PCI Signs Agreement with Genmab to forge Strong Community Bond
Opening a new chapter in community-based collaboration, the Princeton Catalysis Initiative (PCI) has signed a partnership agreement with Genmab, an international biotech company based in Denmark with U.S. headquarters in Plainsboro. This is the sixth partnership for PCI in just over two years.
PCI enables new synergies and mission-inspired projects between Princeton University researchers and corporate scientists. The Genmab partnership was officially launched this month during a socially distanced tour of Genmab’s state-of-the-art facilities.
Genmab has had a modest presence in New Jersey for 20 years now. But the company recently enlarged and renovated its facilities and is actively recruiting to expand its team, signaling an ambition to engage the region’s innovation ecosystem that has the University at its core. Collaborations will flow from Genmab’s proximity to campus researchers, with an emphasis on involving postdocs and graduate students.
Inaugural PCI-Genmab projects target new technology from the Department of Chemistry’s MacMillan lab and the Department of Molecular Biology’s Adamson lab. A third project is being finalized.
Launched in early 2018, PCI has inked partnerships with Bristol-Myers Squibb, Celgene, Merck, Janssen, and Genentech.
Genmab specializes in the creation and development of differentiated antibody therapeutics for the treatment of cancer. It joins the PCI fold with plans to create a “different type” of partnership.
“Close collaboration with top-tier research institutions is part of our Genmab DNA,” said Genmab’s Corporate Vice President for Translational Research Kate Sasser. Sasser noted that their global R&D center in Utrecht, the Netherlands, has an open-door policy with academics in that region. The company plans to cultivate similar “back-and-forth” connections here through a multi-year approach that could eventually incorporate a seminar series for students and an internship program.
“Since our inception in Denmark and the Netherlands, we have built extensive ties within the larger life-sciences ecosystem, such as medical centers and universities and academia,” said Sasser. “Now that our Princeton-Genmab site is expanding as an end-to-end biotech, we believe Princeton can be an amazing partner. Princeton is known for solving big human problems with brilliant minds in areas that matter to Genmab, including biomedical, biological sciences, and computational biology.

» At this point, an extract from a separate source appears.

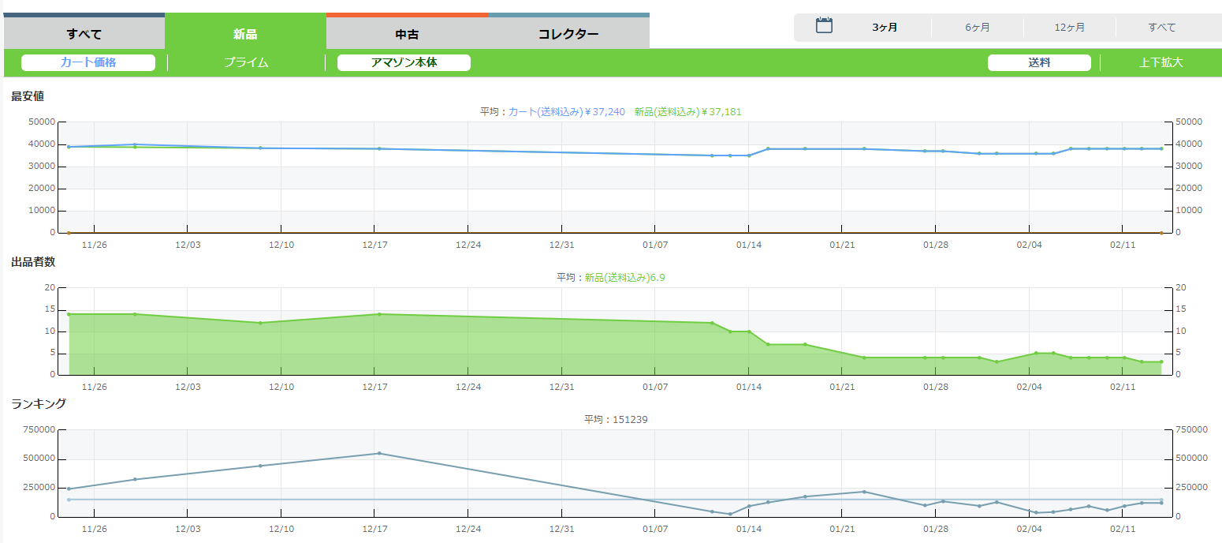Select the 新品 tab
This screenshot has width=1222, height=543.
tap(245, 34)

“Our vision,” Sasser added, “is to partner with PCI on research projects in specific areas that unlock novel approaches in cancer research, antibody science, and data science.”

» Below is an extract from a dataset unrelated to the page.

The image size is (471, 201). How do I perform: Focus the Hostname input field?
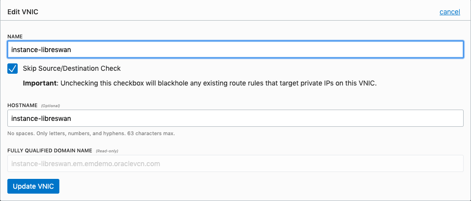[x=236, y=118]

Advancing our Knowledge of Cancer Biology
The PCI-Genmab partnership has already spurred two projects that will help uncover novel insights into cancer biology and the functioning of the human immune system.
One project, with Britt Adamson, assistant professor of molecular biology, uses single-cell, CRISPR-based technologies in patient samples to identify genes associated with response and resistance to antibody therapies. The second project, with David MacMillan, the James S. McDonnell Distinguished University Professor of Chemistry, seeks to understand the location of specific antigen targets of interest within tumor cells and how these targets interact with other proteins within the cell membrane.
PCI, and its utility in connecting emerging science with industry partners that can scale it, is one of Princeton’s key innovation drivers.
“The Princeton Catalysis Initiative is unique among academic institutions in that it fosters both internal collaborations among faculty and external research collaborations with industry,” said Rodney Priestley, Princeton’s vice dean for innovation. “In just a short time, the initiative has inspired groundbreaking research. It is exciting to see how these external partnerships, including the new one with Genmab, help drive innovation at Princeton to have a positive impact on society.”
Jacob Geri, a postdoctoral fellow with the MacMillan lab, is ensconced in the Genmab project, which involves a new way of using the lab’s proximity labeling technology µMap, unveiled last spring. µMap allows scientists to identify, through the use of a photocatalyst, the proteins on a cell’s surface that are contiguous to each other. It is analogous to mapping a suburban neighborhood to see who lives next-door to whom in order to diagram the relationships.
But under the PCI-Genmab project, researchers will pivot slightly – mapping not cells in a petri dish, but cells from human tissue removed during biopsies, reflecting the human condition more closely to the disease of interest.
“I’ve been so into this problem since we first discussed it,” said Geri. “This problem is intriguing because the tissue resource is just astounding. Instead of using this technology on cancer cells that are in petri dishes from animal models, we’re going to use it on human cells that have been preserved from literally millions of patient biopsies. We can investigate the differences in protein-protein interactions between specific proteins and whatever they’re interacting with in a highly specific way.”
Genmab is based in Copenhagen, Denmark. Founded 1999, it currently has 800 employees across four international locations, including Copenhagen;
Utrecht, the Netherlands; Plainsboro, New Jersey; and Tokyo, Japan.